Work instructions: Consider the records below. How many of their lines include the word "agent"? State the number and nothing else.

----------------------------------------

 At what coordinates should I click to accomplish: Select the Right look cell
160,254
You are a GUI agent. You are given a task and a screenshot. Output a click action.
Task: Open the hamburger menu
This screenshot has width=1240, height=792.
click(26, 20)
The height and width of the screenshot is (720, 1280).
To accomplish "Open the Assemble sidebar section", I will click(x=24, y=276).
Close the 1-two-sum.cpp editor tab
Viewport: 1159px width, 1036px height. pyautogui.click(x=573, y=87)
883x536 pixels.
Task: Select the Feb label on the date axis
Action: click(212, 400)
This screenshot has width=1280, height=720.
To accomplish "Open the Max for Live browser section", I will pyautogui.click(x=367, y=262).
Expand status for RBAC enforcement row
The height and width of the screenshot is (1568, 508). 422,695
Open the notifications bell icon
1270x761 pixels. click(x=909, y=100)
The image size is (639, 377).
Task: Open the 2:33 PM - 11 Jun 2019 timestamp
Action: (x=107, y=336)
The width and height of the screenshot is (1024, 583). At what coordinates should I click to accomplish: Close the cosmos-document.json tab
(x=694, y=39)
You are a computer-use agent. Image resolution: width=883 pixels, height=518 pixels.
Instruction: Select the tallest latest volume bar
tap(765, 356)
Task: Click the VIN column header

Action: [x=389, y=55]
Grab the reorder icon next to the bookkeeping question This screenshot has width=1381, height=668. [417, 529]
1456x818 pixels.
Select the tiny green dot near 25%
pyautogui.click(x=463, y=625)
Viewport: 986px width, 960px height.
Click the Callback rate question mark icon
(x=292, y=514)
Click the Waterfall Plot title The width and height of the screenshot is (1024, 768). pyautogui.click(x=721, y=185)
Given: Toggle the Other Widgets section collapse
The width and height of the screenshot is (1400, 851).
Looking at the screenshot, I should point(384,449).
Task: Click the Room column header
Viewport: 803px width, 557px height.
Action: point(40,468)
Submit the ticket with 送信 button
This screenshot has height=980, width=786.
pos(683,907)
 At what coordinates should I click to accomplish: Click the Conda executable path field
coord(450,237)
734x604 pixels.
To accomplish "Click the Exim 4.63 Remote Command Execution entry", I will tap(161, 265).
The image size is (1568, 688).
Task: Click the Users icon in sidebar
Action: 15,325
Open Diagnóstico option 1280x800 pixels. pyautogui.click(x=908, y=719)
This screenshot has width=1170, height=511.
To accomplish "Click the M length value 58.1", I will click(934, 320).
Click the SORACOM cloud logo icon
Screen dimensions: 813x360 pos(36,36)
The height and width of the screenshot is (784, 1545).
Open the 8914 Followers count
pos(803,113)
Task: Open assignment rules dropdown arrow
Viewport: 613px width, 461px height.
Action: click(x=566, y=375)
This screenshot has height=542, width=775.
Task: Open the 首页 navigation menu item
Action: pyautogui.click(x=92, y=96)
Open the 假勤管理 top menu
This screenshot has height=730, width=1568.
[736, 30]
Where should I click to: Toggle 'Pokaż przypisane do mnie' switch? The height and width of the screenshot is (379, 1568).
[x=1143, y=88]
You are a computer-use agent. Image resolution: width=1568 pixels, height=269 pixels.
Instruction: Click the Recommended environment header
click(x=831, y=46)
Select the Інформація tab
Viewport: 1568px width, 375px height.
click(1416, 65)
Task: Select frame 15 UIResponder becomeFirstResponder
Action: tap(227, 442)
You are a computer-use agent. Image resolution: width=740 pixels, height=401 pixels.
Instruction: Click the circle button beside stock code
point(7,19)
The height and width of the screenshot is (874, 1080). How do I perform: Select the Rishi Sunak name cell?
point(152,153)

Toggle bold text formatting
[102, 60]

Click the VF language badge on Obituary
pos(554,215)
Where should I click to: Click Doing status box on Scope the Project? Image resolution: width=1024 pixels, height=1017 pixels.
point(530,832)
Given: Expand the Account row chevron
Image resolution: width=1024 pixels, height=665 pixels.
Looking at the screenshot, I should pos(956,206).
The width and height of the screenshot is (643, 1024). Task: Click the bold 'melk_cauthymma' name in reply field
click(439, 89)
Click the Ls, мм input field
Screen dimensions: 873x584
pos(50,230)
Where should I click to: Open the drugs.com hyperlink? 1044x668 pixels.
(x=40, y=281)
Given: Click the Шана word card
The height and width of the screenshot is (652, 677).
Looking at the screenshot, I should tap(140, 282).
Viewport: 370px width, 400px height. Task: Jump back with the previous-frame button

----------------------------------------

Result for this task: 4